Proposed Bills Have Little Basis in Fact and Threaten Competition
Jamie Simpson, Chief Policy Officer and Counsel for the Council for Innovation Promotion, explained that a 2024 joint study conducted by the FDA and the U.S. Patent and Trademark Office (USPTO) concluded that raw numbers on patent volume are imprecise and cannot properly measure the overall intellectual property landscape of a single drug product. Simpson added that those with issues about terminal disclaimers often overlook that the patent owners themselves agree to the disclaimer, which is often requested by the USPTO so that prosecution of the patents that ultimately issue can occur in bite-size packages, resulting in patent rights that help the original inventor recoup their investment on a highly risky and expensive drug development process from other patentable uses of the same invention, such as an oncology drug found to treat additional forms of cancer after the original patent has been filed. Simpson said:
“I urge the [Sub]committee to keep the global competitive landscape in mind. Forty years ago, the United States was not the leader in biopharmaceutical innovation… At a moment when global competitors are racing to surpass us in medical innovation, Congress should be especially cautious in weakening the framework that made America the leader in the first place.”

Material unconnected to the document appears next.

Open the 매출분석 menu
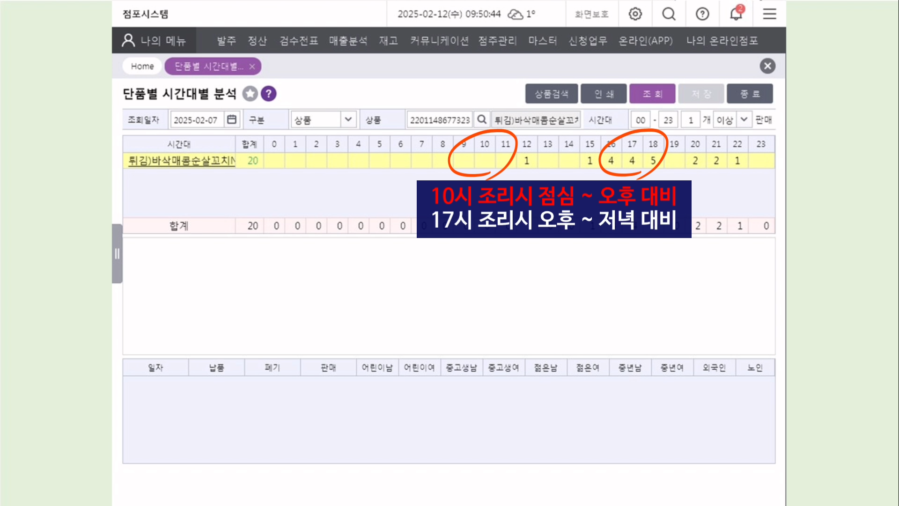Viewport: 899px width, 506px height. coord(348,41)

Speaking from the other side of the debate, Goode repeatedly referenced data from a 2022 study on patent thickets delaying biosimilars that she co-authored along with Bernard Chao, both affiliated with the University of Denver Sturm College of Law. That study found that Abbvie’s Humira drug “was made up of roughly 80% non-patentably distinct (duplicative) patents linked together by terminal disclaimers,” while “there were far less non-duplicative European patents that covered Humira.”
The issues broached in this hearing overlap with several other areas of patent law that have impacted more than the pharmaceutical industry, including expanding subject matter eligibility concerns under 35 U.S.C. § 101 impacting medical diagnostics and computer software industries alike. Loss of capital investment in those industries within the United States were a major reason why Representative Kevin Kiley (R-CA), who noted the significant overlap with other rapidly evolving areas of patent law during the hearing, signed on to reintroduce the Patent Eligibility Restoration Act (PERA) last May.
The hearing concluded with Ranking Member Johnson submitting for the record a series of letters from a wide range of organizations that Johnson called “as bipartisan as this hearing and this panel.” Attempting to find middle ground, Chairman Issa ended the day’s hearing with a very pointed question regarding whether the Subcommittee should find some patent law-related carveout to induce U.S. manufacturing from overseas drug developers in some form of bonded manufacturing facility. That’s a question and perspective on patent law well-shaped by Issa’s own background as an inventor.
Andrew Powaleny, DVP of Public Affairs at PhRMA, offered the following quote on today’s hearing:
“Today’s hearing reinforced that Hatch-Waxman is working: low-cost generics now fill 90% of prescriptions, have generated $3.4 trillion in savings and help sustain U.S. leadership in medical innovation. Efforts to weaken patent protections based on claims of ‘patent thickets’ and ‘evergreening’ are not supported by the evidence and risk undermining the framework that drives innovation and keeps America competitive with China.”